Rachel tweeted, “Dolly Parton has no patience for feminism because of how feminists treated her. [To them] she was a makeup-wearing bimbo [who] objectified her own body. She doesn’t know [feminist theorist and poet Hélène] Cixous. She has no ‘serious’ contributions to feminist discourse or corporate takeovers. …Classism is rampant in third-wave feminism. It was worse in second-wave, when Dolly faced ridicule” for her looks, for where she came from.
Privileged women — largely college-educated, wealthy and white — excluded Dolly’s generation of poor women from their version of feminism. With that in mind, it’s no wonder Dolly would distance herself from the label. Rachel brings up writer Sarah Smarsh — who often discusses socioeconomic class and politics — and paraphrases Smarsh, tweeting, “The part of us that gets mad when clearly feminist women say they aren’t feminists is the part of us that got to go to college. The part of us that’s privileged enough to theorize.”

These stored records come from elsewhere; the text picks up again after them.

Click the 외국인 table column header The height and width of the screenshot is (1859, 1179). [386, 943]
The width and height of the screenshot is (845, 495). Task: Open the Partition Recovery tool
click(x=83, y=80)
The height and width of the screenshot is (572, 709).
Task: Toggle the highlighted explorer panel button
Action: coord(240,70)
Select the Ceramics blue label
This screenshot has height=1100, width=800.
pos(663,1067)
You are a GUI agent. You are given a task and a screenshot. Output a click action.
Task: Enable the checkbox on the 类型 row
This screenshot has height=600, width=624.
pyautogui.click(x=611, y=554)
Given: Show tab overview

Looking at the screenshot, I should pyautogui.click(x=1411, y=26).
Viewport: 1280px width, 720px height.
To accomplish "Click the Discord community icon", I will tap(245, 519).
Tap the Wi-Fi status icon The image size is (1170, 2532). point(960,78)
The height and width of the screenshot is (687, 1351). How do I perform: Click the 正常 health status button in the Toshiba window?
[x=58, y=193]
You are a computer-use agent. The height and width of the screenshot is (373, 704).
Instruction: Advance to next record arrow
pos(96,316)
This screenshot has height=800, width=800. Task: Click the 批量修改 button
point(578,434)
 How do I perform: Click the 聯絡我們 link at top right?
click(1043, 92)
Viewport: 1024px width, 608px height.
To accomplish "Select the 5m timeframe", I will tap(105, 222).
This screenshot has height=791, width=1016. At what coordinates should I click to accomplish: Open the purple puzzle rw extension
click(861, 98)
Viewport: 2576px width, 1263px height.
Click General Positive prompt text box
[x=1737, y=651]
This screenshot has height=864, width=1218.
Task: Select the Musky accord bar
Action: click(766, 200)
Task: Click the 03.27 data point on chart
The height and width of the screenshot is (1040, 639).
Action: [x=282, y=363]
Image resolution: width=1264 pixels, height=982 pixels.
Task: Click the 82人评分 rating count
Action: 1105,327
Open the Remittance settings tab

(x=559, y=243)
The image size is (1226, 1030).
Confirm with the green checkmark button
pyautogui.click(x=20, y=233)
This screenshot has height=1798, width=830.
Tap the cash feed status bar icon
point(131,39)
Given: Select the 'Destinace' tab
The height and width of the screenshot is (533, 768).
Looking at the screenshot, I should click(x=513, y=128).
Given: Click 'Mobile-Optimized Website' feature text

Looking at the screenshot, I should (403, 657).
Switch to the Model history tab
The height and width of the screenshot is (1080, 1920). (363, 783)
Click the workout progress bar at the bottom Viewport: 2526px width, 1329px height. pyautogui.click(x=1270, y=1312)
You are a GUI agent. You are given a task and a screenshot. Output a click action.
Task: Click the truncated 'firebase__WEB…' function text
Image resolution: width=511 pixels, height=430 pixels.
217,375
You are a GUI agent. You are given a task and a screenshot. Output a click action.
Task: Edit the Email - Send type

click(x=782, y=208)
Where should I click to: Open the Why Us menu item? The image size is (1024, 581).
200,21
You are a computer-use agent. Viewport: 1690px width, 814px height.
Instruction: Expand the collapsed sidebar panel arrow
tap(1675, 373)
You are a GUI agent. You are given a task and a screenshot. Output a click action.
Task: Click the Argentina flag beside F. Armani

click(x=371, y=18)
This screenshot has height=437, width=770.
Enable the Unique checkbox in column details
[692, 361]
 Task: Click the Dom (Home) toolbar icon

Meanwhile, Dolly is using her privilege and career to advocate for those who don’t have a platform — and she’s creating inclusive spaces at her shows. On that point, Abumrad notes that although her fans from all walks of life aren’t exactly engaging in political discussions, “they’re in the same place, and they’re [being] deeply polite in her presence. That feels like something to me.” All of this is to say, it’s essential that feminism — “the theory of the political, economic and social equality of the sexes” — includes more than just those privileged enough to theorize.